At Asepsis, we understand the intricacies involved with drug discovery and the criticality of optimal dosing. We also understand that despite sophisticated pharmacokinetic and pharmacodynamic modeling to develop these dosing regimens, medications are far too often inaccurately administered. Statistically, the leading factors of these inaccuracies are sequence and procedural error, thus resulting in the deviation of a manufacturer’s preparation and administration instructions. As such, despite best efforts, human factors often dictate the standard of patient care.
It is at this juncture where Asepsis’ drug delivery systems provide for proprietary solutions to enable health care providers the tools to rapidly and intuitively prepare and administer a medication – at the correct concentration to an individualized optimal dose. This consistent precision adherence to a manufacturer’s preparation and administration instructions, provides for the highest standard of patient care during treatment with the specific medication.
Statistics portray that over 1,000 people die per day as a result of preventable medical errors, making it the third leading cause of death in America1; and that on average, a hospital patient is subject to at least one medication error per day2; and that the United States Food and Drug Administration (FDA) evaluated reports received of fatal medication errors and found that the most common types of errors involved the administration of an improper dose (41%), administering the wrong drug (16%), and using the wrong route of administration (16%), with injectable drugs raising the most problems3.
The statistics identify that multiple hands-on procedures for the consolidation and correlation of the required components, reconstitution procedures, and the calculation and preparation of the correct dose according to a specific patient characteristic (within an already complex environment), exponentially increases the potential for a medical error.

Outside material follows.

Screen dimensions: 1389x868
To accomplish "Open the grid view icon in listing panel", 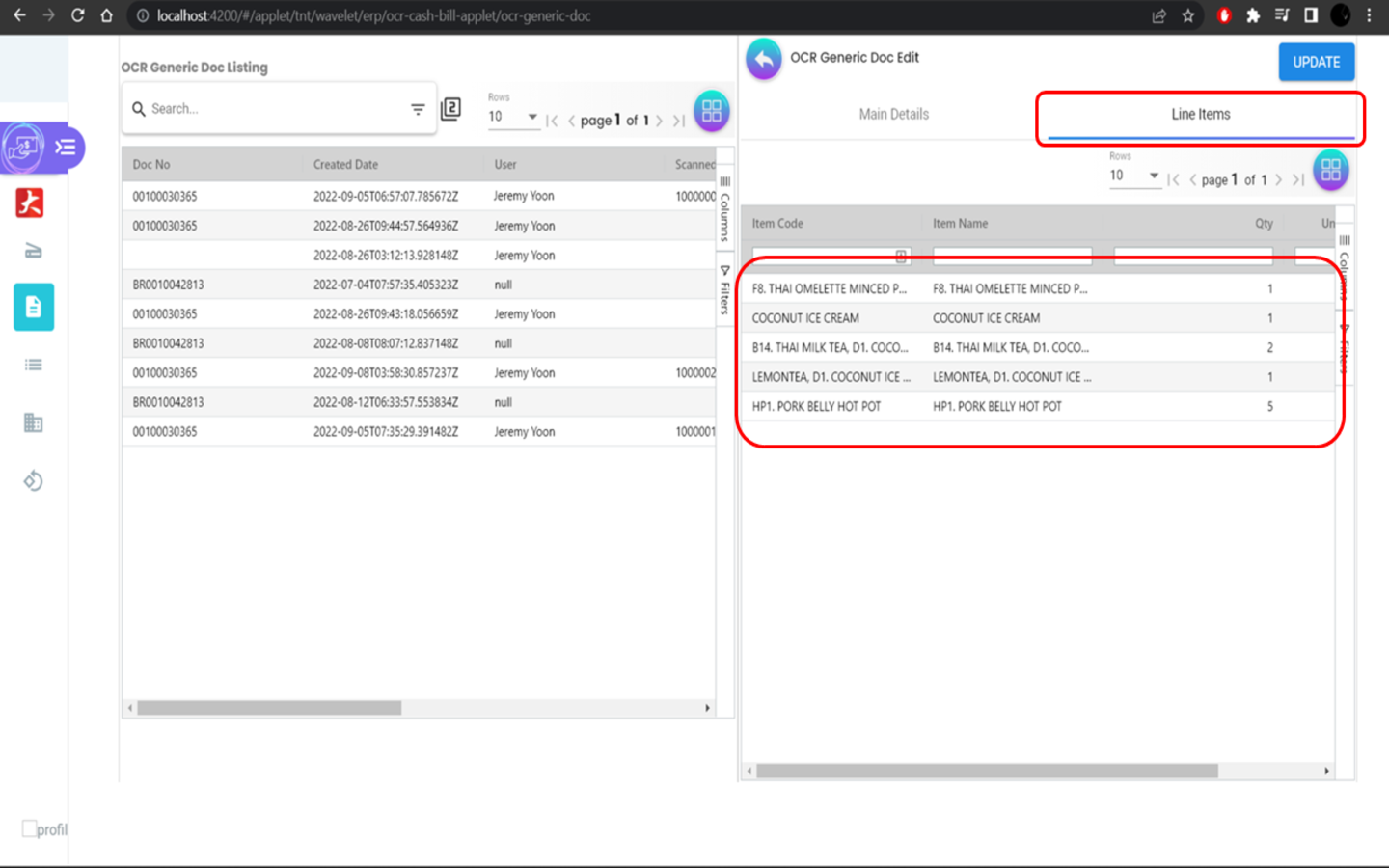I will coord(711,112).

In fact, according to a Medical Error Program operated by the U.S. Pharmacopeia and the Institute for Safe Medication Practices, confusion caused by similar drug names accounts for up to 25% of all errors reported. In addition, labeling and packaging issues were cited as the leading cause of 33% of all errors, including 30% of all fatalities.4
The severity of these statistics can only be exacerbated by the fact the studies also indicate pediatric patients are up to three times more likely to have an adverse drug event than adults from these errors5. These statistics should provide for an industry catalyst to enhance and provide safer, more precise, intuitive packaging and delivery apparatus to health care providers. Reducing preventable medication error should start before the medication reaches any health-care provider and certainly well before the patient.

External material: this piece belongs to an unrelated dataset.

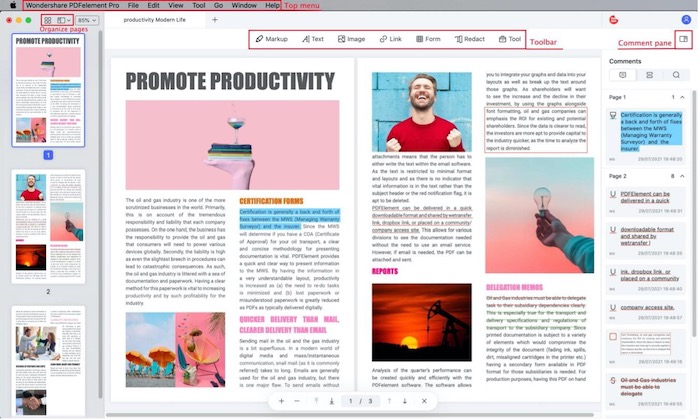Screen dimensions: 700x420
Task: Choose the Link tool
Action: (389, 39)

Whether dosing according to patient characteristics (e.g., BSA or weight), and/or low dose (e.g., mcg, mg, IU, mL), our proprietary technology provides oral over-the-counter medicinal solutions with the same platform used for highly potent low dose injectable medications for small mass neonates. There is no “just about”, “patient range” or “adjusted for dosing convenience” – solely, precisely as prescribed.

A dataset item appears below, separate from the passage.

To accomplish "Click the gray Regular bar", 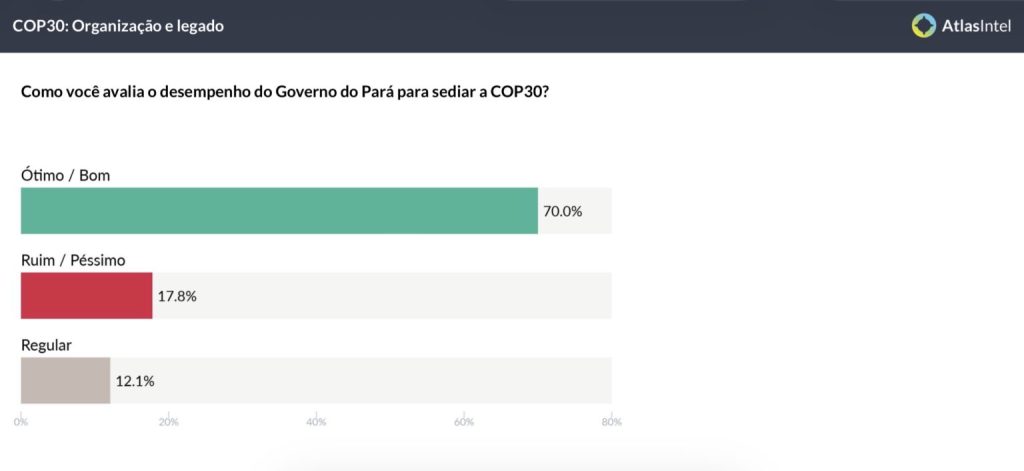I will (x=65, y=381).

I wish to personally thank you for your interest in our company and our mission to enhance patient safety and outcome through higher precision medication delivery.
CEO and Managing Partner
1 McCann, Erin, “Deaths by Medical Mistakes Hit Records”, healthcarenews.com, http://www.healthcareitnews.com/news/deaths-by-medical-mistakes-hit-records.
2 “Summary”. Preventing Medication Errors: Quality Chasm Series. Washington, DC: The National Academies Press, 2007.
3 “Strategies to Reduce Medication Errors: Working to Improve Medication Safety”. fda.gov. http://www.fda.gov/Drugs/ResourcesForYou/Consumers/ucm143553.htm
4 Pham, J. C., Story, J. L., Hicks, R. W., et al. (2011). National study on the frequency, types, causes, and consequences of voluntarily reported emergency department medication errors.
5 Mendelsohn, A. B., Schroeder, T. J., Annest, J. L. (2006). National surveillance of emergency department visits for outpatient adverse drug events. Journal of the American Medical.